Ministros Joaquim Levy (Fazenda) - Nelson Barbosa (Planejamento)
História e literatura recorrem à mesma matéria-prima para
apresentar a narrativa. O que as distingue é o modo de olhar. Uma olha com a
razão. A outra, com a fantasia. Resultado: a história conta o que os homens
foram. A literatura, o que gostariam de ser ou de terem sido. A observação vale
para o projeto de Orçamento de 2016 encaminhado ontem ao Congresso.
Pela
primeira vez desde o governo de Fernando Henrique Cardoso, quando o Brasil
começou a contabilizar os números em deficit primário e nominal, a proposta
aparece com rombo, sem maquiagem ou retoques. O deficit é de R$ 30,5 bilhões —
0,5% do Produto Interno Bruto (PIB). Em português claro: o Planalto reconhece
que não tem recursos para pagar os juros da dívida pública nem para sustentar a
máquina de governo. Terá, pois, de aumentar o endividamento do Estado para
financiar as despesas de 2016.

**Material de origem:**
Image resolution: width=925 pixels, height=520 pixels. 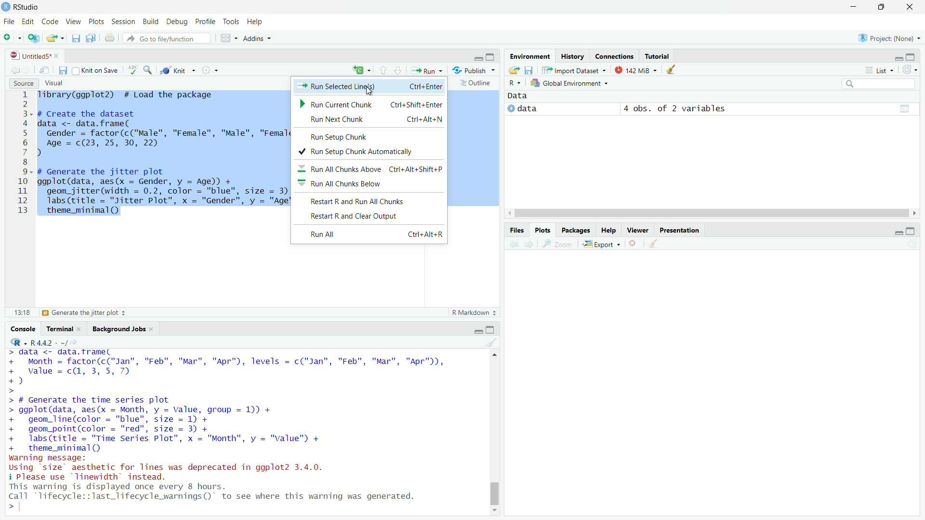 What do you see at coordinates (913, 70) in the screenshot?
I see `refresh` at bounding box center [913, 70].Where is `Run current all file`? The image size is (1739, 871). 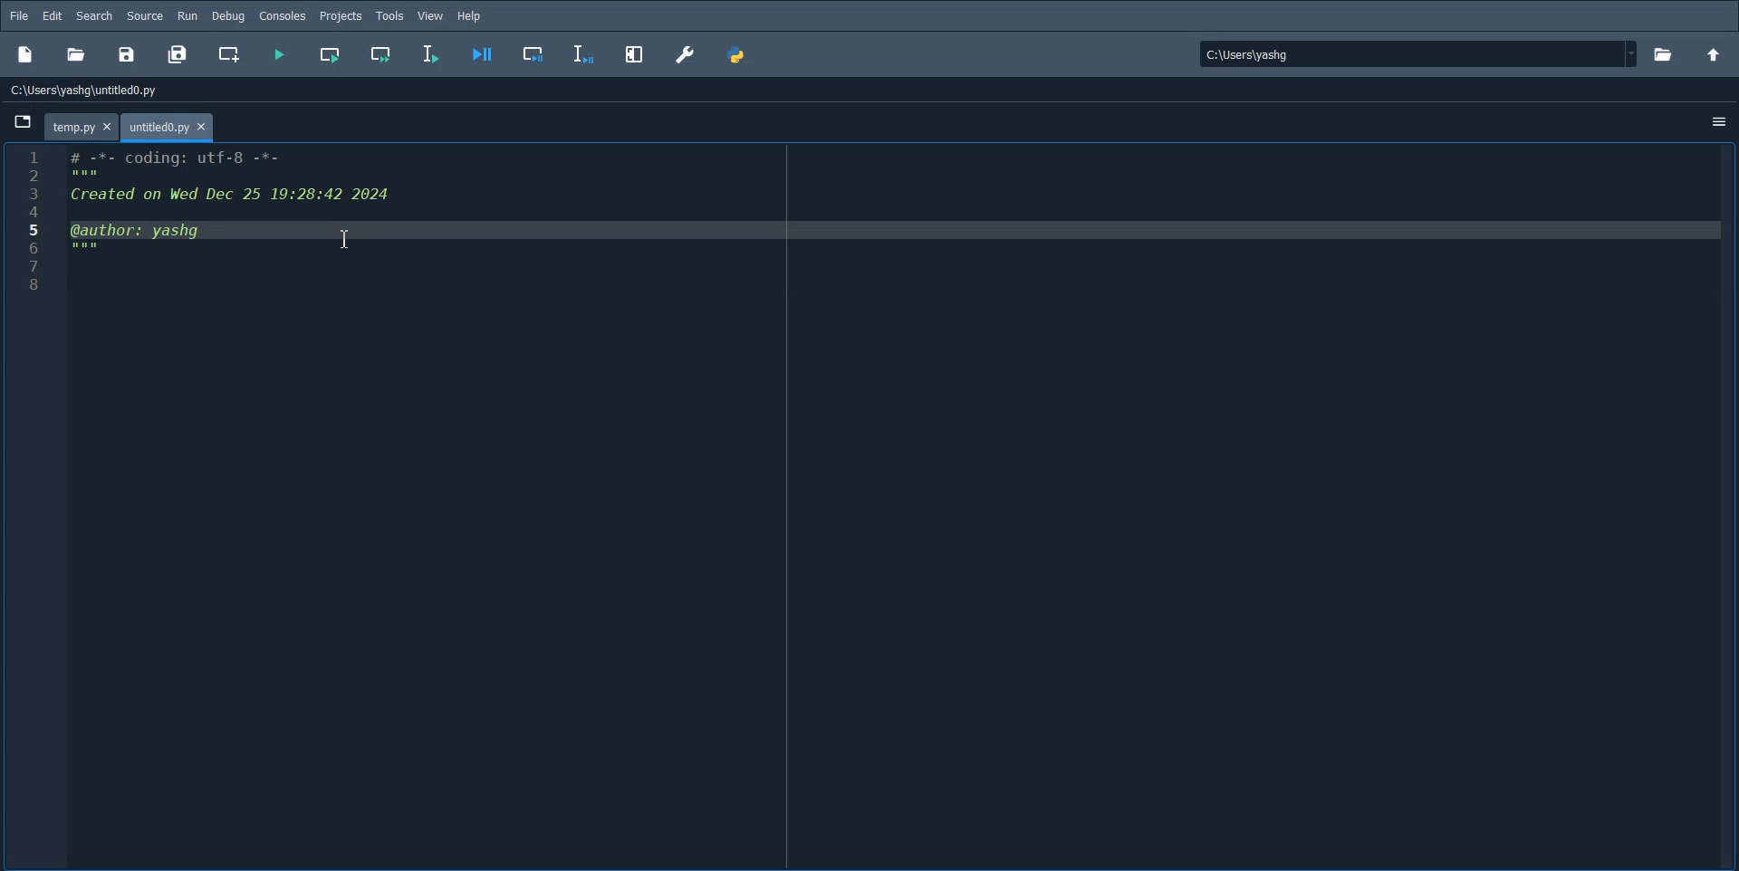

**Exercício breve:** Reproduza sem alterações a passagem do texto sobre o Orçamento de 2016 que vai de "História e literatura" a "despesas de 2016.".

**Resposta do exercício:**
História e literatura recorrem à mesma matéria-prima para
apresentar a narrativa. O que as distingue é o modo de olhar. Uma olha com a
razão. A outra, com a fantasia. Resultado: a história conta o que os homens
foram. A literatura, o que gostariam de ser ou de terem sido. A observação vale
para o projeto de Orçamento de 2016 encaminhado ontem ao Congresso.
Pela
primeira vez desde o governo de Fernando Henrique Cardoso, quando o Brasil
começou a contabilizar os números em deficit primário e nominal, a proposta
aparece com rombo, sem maquiagem ou retoques. O deficit é de R$ 30,5 bilhões —
0,5% do Produto Interno Bruto (PIB). Em português claro: o Planalto reconhece
que não tem recursos para pagar os juros da dívida pública nem para sustentar a
máquina de governo. Terá, pois, de aumentar o endividamento do Estado para
financiar as despesas de 2016.